ところが最近新手の偽メールが登場しました。某通販サイトの名で「あなたのクレジット番号で以下の方より注文がありました。普段と違う使われ方なので通知します」という旨のメールで、注文者の氏名と住所(関東近県)、注文品と価格(9万円程度)が書いてあります。実在する人・実在する住所かどうか分かりませんが、ぎょっとしたのは確かです。すぐメールを閉じて、通販サイトのホームページから注文履歴を確かめました。自分が注文した以外の履歴はありません。つまり偽メールなのです。念のためもう一度メールを開き、これまで自分が注文した時の、本物の「ご注文の確認」メールと比べてみると、まず「〇〇〇〇様」という私の名前のところが「△△△△△△(メールアドレス)様」となっており、相手は「私が誰であるか」を特定できていないことが一目瞭然です。また、本物はどのクレジット会社のカードで注文されたかが載っていますが、偽物の方はただ「クレジット」としか書いてありません。どの会社のクレジットカードを使用しているかも特定できていないのです。当該メールをすぐ迷惑メールに追加しましたが、これは今までより一段階巧妙な仕掛けになっていると認識を新たにしました。同じメールを受け取った人が、当該メールに乗っていた名前と住所に連絡をとらなければよいが・・・と心配になりました。

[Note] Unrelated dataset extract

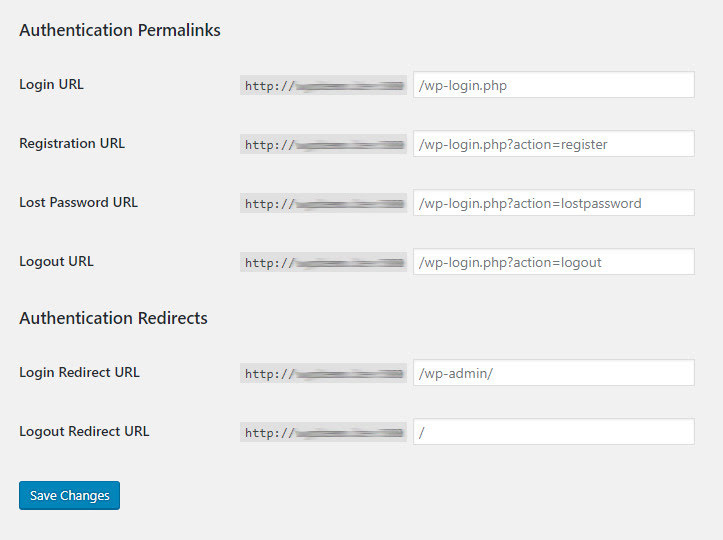Click the "Logout URL" label text
This screenshot has height=540, width=723.
[56, 261]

もう一件は、別の通販サイトから来た「ご注文の確認」メールです。一見普段のものと変わらない体裁ですが、問題は、その直前の数日間に私は何も注文していないということでした。たとえ注文後に来たメールでも、私の場合「あ、確認メールが来たな」と眺めるだけで終わりですが、もしかすると本文をクリックして確かめる人もいることを狙っての偽メールかも知れません。こちらも念のためホームページから注文履歴を確認しましたが、覚えのあるもの以外注文された形跡はありませんでした。このメールも迷惑メールに追加です。
本当に恐ろしい時代です。もはや「来るメールは全て偽メールと心せよ」ということなのでしょうか。警察関係の方に願うことは、このような一般人を陥れようとするメールは国家の基盤を突き崩すものなのですから、サイバー犯罪関係の人材や取り締まり機能を充実させて、被害に遭う人を一人でも少なくしてほしいということです。また、電子メールという通信方法のプラットフォームを提供しているインターネット企業に対しても、「手をこまねいていないでちゃんと対処しなさい」と、憤りを禁じ得ません。どんな差し障りがあるのか、ないのか、私には分かりませんが、各国の警察とタッグを組んで真面目に取り組んでほしいです。今回私が送られた偽メールについても、警察のどこかに連絡するような場所があるのでしょうか。多くの方の強力があれば犯人を突き止めることができるということはないのでしょうか。こういうことに疎い人でも協力する意志はあるので、そういった広報活動もしていただきたいです。